Blaine Larsen singles chronology
| "In My High School" (2004) | "How Do You Get That Lonely" (2004) | "The Best Man" (2005) |

Music video
- "How Do You Get That Lonely" (Giantslayer) on YouTube

Music video
- "How Do You Get That Lonely" (BNA) on YouTube

= How Do You Get That Lonely =

"How Do You Get That Lonely" is a song written by Rory Feek and Jamie Teachenor, and recorded by American country music artist Blaine Larsen. It was released November 1, 2004, reaching number 18 on the Billboard Hot Country Singles & Tracks chart. It also peaked at #91 on the Billboard Hot 100, making it Larsen's only Hot 100 entry.

==History==
"How Do You Get That Lonely" had originally appeared in Larsen's album In My High School on Giantslayer Records. The song was the second single from the album In My High School after Giantslayer Records had released the title song "In My High School" as Larsen's debut single. After Larsen joined BNA Records, the label released the song and re-released In My High School, with one track added, as Off to Join the World.

==Content==
"How Do You Get That Lonely," was written by Rory Feek and Jamie Teachenor as a tribute of and dedication to the memory of Lance Emmitt, of Mount Pleasant, Tennessee, the son of Mack Emmitt and Gloria Renee Thomason Mash. Lance Emmitt had committed suicide on Nov. 11, 2003. He was just 19. The song opens with reference to a small news item about the suicide of a young man.

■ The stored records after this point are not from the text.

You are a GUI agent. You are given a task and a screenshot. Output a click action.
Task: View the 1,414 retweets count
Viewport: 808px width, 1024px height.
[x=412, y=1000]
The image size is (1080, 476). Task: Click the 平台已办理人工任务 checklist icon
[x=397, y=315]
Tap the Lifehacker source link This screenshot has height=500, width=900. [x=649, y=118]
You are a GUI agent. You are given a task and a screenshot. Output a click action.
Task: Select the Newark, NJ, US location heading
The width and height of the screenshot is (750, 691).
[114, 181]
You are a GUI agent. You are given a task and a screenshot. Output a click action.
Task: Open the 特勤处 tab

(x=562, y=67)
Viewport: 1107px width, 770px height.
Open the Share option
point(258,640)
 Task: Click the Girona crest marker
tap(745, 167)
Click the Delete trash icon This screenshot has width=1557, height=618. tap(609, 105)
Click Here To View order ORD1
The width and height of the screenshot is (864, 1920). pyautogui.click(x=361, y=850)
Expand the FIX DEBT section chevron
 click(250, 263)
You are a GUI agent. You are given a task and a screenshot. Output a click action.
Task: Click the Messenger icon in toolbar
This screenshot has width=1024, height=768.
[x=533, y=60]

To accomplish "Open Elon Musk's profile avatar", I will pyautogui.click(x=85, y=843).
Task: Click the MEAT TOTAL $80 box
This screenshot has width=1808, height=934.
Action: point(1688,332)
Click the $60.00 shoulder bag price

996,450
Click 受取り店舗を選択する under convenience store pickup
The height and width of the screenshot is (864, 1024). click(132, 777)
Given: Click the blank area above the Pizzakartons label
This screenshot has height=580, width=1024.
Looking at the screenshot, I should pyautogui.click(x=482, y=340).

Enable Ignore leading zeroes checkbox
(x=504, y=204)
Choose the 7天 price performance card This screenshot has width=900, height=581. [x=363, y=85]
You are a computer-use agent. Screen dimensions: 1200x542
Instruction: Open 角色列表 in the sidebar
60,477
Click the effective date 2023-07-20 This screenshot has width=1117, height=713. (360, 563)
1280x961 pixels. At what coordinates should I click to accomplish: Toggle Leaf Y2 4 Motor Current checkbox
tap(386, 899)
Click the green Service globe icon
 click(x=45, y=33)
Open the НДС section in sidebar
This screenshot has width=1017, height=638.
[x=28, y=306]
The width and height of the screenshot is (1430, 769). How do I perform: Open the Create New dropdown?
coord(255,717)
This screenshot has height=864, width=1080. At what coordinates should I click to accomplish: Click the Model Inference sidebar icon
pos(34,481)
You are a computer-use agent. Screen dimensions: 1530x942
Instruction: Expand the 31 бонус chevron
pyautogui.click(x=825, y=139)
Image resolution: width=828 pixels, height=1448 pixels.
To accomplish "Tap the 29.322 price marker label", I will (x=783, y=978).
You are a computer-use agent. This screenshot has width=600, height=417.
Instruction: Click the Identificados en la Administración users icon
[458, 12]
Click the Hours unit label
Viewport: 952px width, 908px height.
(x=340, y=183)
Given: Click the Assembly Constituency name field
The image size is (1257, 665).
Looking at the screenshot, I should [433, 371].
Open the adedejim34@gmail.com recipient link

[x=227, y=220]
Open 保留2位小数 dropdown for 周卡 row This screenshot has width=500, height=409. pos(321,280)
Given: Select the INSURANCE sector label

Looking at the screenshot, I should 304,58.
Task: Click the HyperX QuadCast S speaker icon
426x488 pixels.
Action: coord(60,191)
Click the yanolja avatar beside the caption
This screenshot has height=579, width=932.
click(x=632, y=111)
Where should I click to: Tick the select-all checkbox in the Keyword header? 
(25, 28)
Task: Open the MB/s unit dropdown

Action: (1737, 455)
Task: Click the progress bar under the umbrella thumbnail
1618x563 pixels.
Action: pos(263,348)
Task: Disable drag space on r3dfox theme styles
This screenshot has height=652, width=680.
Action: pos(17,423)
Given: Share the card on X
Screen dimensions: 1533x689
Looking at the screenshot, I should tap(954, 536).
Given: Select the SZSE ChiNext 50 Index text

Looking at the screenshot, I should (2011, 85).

It was just another story, printed on the second page
Underneath the Tigers' football score
 It said he was only eighteen, a boy about my age
They found him face down on his bedroom floor

Tigers is the team of Mount Pleasant High School that Emmitt attended. Larsen said: "I got chills when I first heard it, and I knew it was a song I was supposed to cut".

==Music video==
Two separate music videos were released. The first one in 2004 accompanied the release by Giantslayer Records taken from the album entitled In My High School. This video shot in black and white shows Blaine Larsen singing and playing the guitar. It was produced by lilDRAGON and directed by Gabe McCauley. Jeremy Gonzales was the director of photography.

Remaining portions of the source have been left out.